- Work instruction -
The entries below should be transcribed exactly, every one of them.

━━━━━━━━━━━━━━━━━━━━

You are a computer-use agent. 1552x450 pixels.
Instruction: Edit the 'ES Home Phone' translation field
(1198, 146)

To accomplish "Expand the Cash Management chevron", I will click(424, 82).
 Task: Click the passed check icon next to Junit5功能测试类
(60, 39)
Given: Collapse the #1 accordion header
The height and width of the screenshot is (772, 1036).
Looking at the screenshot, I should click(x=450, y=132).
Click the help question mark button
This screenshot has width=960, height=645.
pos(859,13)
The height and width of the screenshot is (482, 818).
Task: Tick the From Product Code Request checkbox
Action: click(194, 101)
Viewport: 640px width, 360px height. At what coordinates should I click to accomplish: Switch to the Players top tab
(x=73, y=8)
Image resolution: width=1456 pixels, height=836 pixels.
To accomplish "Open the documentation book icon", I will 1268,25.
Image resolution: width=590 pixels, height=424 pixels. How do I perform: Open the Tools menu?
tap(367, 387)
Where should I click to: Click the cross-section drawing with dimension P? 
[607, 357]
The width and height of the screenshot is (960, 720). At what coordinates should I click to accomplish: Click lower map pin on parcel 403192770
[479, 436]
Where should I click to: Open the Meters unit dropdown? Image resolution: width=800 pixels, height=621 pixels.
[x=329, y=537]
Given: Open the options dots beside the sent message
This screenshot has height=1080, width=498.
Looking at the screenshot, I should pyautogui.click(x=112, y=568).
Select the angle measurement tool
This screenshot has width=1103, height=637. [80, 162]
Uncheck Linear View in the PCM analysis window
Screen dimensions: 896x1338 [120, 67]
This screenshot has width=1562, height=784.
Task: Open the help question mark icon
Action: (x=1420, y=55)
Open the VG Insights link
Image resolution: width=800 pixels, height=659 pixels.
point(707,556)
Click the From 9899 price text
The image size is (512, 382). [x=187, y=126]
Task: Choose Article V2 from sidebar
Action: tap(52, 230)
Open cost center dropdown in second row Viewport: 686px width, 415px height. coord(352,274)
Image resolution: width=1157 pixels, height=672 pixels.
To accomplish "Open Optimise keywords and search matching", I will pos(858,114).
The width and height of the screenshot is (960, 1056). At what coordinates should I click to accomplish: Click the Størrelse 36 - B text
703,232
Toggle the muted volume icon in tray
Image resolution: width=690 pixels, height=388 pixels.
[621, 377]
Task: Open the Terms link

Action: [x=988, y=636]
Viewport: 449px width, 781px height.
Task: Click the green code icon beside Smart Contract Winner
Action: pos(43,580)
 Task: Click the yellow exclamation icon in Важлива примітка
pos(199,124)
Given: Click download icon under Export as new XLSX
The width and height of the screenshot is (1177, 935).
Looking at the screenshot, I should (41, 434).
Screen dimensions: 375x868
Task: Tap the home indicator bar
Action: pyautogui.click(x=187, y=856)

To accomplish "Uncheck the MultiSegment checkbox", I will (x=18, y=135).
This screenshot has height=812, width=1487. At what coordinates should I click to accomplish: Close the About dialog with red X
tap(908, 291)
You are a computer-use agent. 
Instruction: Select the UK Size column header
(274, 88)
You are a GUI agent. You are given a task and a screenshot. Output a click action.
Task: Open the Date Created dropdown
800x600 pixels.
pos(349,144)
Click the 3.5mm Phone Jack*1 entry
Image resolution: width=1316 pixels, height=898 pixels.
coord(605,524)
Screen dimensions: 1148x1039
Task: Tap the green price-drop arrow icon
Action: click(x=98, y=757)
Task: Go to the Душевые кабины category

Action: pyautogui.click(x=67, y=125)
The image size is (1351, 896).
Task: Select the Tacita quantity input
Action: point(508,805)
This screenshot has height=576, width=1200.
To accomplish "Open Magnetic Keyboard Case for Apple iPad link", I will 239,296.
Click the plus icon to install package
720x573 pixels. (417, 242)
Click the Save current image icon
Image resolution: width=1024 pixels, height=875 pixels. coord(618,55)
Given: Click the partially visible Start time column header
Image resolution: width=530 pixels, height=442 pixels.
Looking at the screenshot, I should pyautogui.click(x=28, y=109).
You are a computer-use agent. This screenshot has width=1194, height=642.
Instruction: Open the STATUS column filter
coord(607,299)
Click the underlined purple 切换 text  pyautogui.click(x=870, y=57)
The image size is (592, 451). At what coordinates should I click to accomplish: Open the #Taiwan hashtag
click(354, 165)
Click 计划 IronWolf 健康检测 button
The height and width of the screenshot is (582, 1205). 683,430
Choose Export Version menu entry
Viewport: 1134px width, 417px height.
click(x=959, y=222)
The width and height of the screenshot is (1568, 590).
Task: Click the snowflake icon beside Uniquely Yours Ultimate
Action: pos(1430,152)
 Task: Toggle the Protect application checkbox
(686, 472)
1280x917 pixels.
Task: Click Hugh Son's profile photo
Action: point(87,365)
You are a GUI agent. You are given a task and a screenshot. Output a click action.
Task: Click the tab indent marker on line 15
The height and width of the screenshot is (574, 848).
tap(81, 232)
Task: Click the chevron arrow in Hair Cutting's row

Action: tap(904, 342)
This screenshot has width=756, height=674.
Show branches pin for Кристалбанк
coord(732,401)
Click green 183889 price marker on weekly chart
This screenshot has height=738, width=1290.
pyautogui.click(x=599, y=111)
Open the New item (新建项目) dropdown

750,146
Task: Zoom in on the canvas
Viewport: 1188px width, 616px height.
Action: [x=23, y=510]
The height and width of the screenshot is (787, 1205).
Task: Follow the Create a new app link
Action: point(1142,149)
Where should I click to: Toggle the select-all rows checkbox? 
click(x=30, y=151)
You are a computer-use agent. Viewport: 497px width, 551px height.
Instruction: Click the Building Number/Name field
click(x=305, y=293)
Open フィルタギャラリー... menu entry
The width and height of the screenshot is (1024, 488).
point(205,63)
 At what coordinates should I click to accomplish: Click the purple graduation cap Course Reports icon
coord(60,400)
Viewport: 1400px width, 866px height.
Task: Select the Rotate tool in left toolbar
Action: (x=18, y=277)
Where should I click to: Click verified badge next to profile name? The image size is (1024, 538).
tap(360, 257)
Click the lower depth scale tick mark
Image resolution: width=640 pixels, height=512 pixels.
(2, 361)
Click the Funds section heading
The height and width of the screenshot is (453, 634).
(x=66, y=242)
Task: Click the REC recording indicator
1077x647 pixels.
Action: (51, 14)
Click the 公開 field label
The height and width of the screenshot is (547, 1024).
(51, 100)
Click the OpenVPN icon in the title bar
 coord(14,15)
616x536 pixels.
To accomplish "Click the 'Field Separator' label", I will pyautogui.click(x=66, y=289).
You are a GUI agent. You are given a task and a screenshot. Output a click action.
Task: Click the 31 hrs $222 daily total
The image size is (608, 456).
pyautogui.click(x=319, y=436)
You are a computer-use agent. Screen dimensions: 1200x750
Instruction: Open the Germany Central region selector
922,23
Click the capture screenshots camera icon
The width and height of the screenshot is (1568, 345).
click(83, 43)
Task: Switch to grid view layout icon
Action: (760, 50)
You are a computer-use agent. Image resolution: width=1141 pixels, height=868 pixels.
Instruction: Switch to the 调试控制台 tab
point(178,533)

━━━━━━━━━━━━━━━━━━━━

- Finished exercise -
You are a computer-use agent. 1552x450 pixels.
Instruction: Edit the 'ES Home Phone' translation field
(1198, 146)

To accomplish "Expand the Cash Management chevron", I will click(424, 82).
 Task: Click the passed check icon next to Junit5功能测试类
(60, 39)
Given: Collapse the #1 accordion header
The height and width of the screenshot is (772, 1036).
Looking at the screenshot, I should click(x=450, y=132).
Click the help question mark button
This screenshot has width=960, height=645.
pos(859,13)
The height and width of the screenshot is (482, 818).
Task: Tick the From Product Code Request checkbox
Action: click(194, 101)
Viewport: 640px width, 360px height. At what coordinates should I click to accomplish: Switch to the Players top tab
(x=73, y=8)
Image resolution: width=1456 pixels, height=836 pixels.
To accomplish "Open the documentation book icon", I will 1268,25.
Image resolution: width=590 pixels, height=424 pixels. How do I perform: Open the Tools menu?
tap(367, 387)
Where should I click to: Click the cross-section drawing with dimension P? 
[607, 357]
The width and height of the screenshot is (960, 720). At what coordinates should I click to accomplish: Click lower map pin on parcel 403192770
[479, 436]
Where should I click to: Open the Meters unit dropdown? Image resolution: width=800 pixels, height=621 pixels.
[x=329, y=537]
Given: Open the options dots beside the sent message
This screenshot has height=1080, width=498.
Looking at the screenshot, I should pyautogui.click(x=112, y=568).
Select the angle measurement tool
This screenshot has width=1103, height=637. [80, 162]
Uncheck Linear View in the PCM analysis window
Screen dimensions: 896x1338 [120, 67]
This screenshot has width=1562, height=784.
Task: Open the help question mark icon
Action: (x=1420, y=55)
Open the VG Insights link
Image resolution: width=800 pixels, height=659 pixels.
point(707,556)
Click the From 9899 price text
The image size is (512, 382). [x=187, y=126]
Task: Choose Article V2 from sidebar
Action: tap(52, 230)
Open cost center dropdown in second row Viewport: 686px width, 415px height. coord(352,274)
Image resolution: width=1157 pixels, height=672 pixels.
To accomplish "Open Optimise keywords and search matching", I will pos(858,114).
The width and height of the screenshot is (960, 1056). At what coordinates should I click to accomplish: Click the Størrelse 36 - B text
703,232
Toggle the muted volume icon in tray
Image resolution: width=690 pixels, height=388 pixels.
[621, 377]
Task: Open the Terms link

Action: [x=988, y=636]
Viewport: 449px width, 781px height.
Task: Click the green code icon beside Smart Contract Winner
Action: pos(43,580)
 Task: Click the yellow exclamation icon in Важлива примітка
pos(199,124)
Given: Click download icon under Export as new XLSX
The width and height of the screenshot is (1177, 935).
Looking at the screenshot, I should (41, 434).
Screen dimensions: 375x868
Task: Tap the home indicator bar
Action: pyautogui.click(x=187, y=856)

To accomplish "Uncheck the MultiSegment checkbox", I will (x=18, y=135).
This screenshot has height=812, width=1487. At what coordinates should I click to accomplish: Close the About dialog with red X
tap(908, 291)
You are a computer-use agent. 
Instruction: Select the UK Size column header
(274, 88)
You are a GUI agent. You are given a task and a screenshot. Output a click action.
Task: Open the Date Created dropdown
800x600 pixels.
pos(349,144)
Click the 3.5mm Phone Jack*1 entry
Image resolution: width=1316 pixels, height=898 pixels.
coord(605,524)
Screen dimensions: 1148x1039
Task: Tap the green price-drop arrow icon
Action: click(x=98, y=757)
Task: Go to the Душевые кабины category

Action: pyautogui.click(x=67, y=125)
The image size is (1351, 896).
Task: Select the Tacita quantity input
Action: point(508,805)
This screenshot has height=576, width=1200.
To accomplish "Open Magnetic Keyboard Case for Apple iPad link", I will 239,296.
Click the plus icon to install package
720x573 pixels. (417, 242)
Click the Save current image icon
Image resolution: width=1024 pixels, height=875 pixels. coord(618,55)
Given: Click the partially visible Start time column header
Image resolution: width=530 pixels, height=442 pixels.
Looking at the screenshot, I should pyautogui.click(x=28, y=109).
You are a computer-use agent. This screenshot has width=1194, height=642.
Instruction: Open the STATUS column filter
coord(607,299)
Click the underlined purple 切换 text  pyautogui.click(x=870, y=57)
The image size is (592, 451). At what coordinates should I click to accomplish: Open the #Taiwan hashtag
click(354, 165)
Click 计划 IronWolf 健康检测 button
The height and width of the screenshot is (582, 1205). 683,430
Choose Export Version menu entry
Viewport: 1134px width, 417px height.
click(x=959, y=222)
The width and height of the screenshot is (1568, 590).
Task: Click the snowflake icon beside Uniquely Yours Ultimate
Action: pos(1430,152)
 Task: Toggle the Protect application checkbox
(686, 472)
1280x917 pixels.
Task: Click Hugh Son's profile photo
Action: point(87,365)
You are a GUI agent. You are given a task and a screenshot. Output a click action.
Task: Click the tab indent marker on line 15
The height and width of the screenshot is (574, 848).
tap(81, 232)
Task: Click the chevron arrow in Hair Cutting's row

Action: tap(904, 342)
This screenshot has width=756, height=674.
Show branches pin for Кристалбанк
coord(732,401)
Click green 183889 price marker on weekly chart
This screenshot has height=738, width=1290.
pyautogui.click(x=599, y=111)
Open the New item (新建项目) dropdown

750,146
Task: Zoom in on the canvas
Viewport: 1188px width, 616px height.
Action: [x=23, y=510]
The height and width of the screenshot is (787, 1205).
Task: Follow the Create a new app link
Action: point(1142,149)
Where should I click to: Toggle the select-all rows checkbox? 
click(x=30, y=151)
You are a computer-use agent. Viewport: 497px width, 551px height.
Instruction: Click the Building Number/Name field
click(x=305, y=293)
Open フィルタギャラリー... menu entry
The width and height of the screenshot is (1024, 488).
point(205,63)
 At what coordinates should I click to accomplish: Click the purple graduation cap Course Reports icon
coord(60,400)
Viewport: 1400px width, 866px height.
Task: Select the Rotate tool in left toolbar
Action: (x=18, y=277)
Where should I click to: Click verified badge next to profile name? The image size is (1024, 538).
tap(360, 257)
Click the lower depth scale tick mark
Image resolution: width=640 pixels, height=512 pixels.
(2, 361)
Click the Funds section heading
The height and width of the screenshot is (453, 634).
(x=66, y=242)
Task: Click the REC recording indicator
1077x647 pixels.
Action: (51, 14)
Click the 公開 field label
The height and width of the screenshot is (547, 1024).
(51, 100)
Click the OpenVPN icon in the title bar
 coord(14,15)
616x536 pixels.
To accomplish "Click the 'Field Separator' label", I will pyautogui.click(x=66, y=289).
You are a GUI agent. You are given a task and a screenshot. Output a click action.
Task: Click the 31 hrs $222 daily total
The image size is (608, 456).
pyautogui.click(x=319, y=436)
You are a computer-use agent. Screen dimensions: 1200x750
Instruction: Open the Germany Central region selector
922,23
Click the capture screenshots camera icon
The width and height of the screenshot is (1568, 345).
click(83, 43)
Task: Switch to grid view layout icon
Action: (760, 50)
You are a computer-use agent. Image resolution: width=1141 pixels, height=868 pixels.
Instruction: Switch to the 调试控制台 tab
point(178,533)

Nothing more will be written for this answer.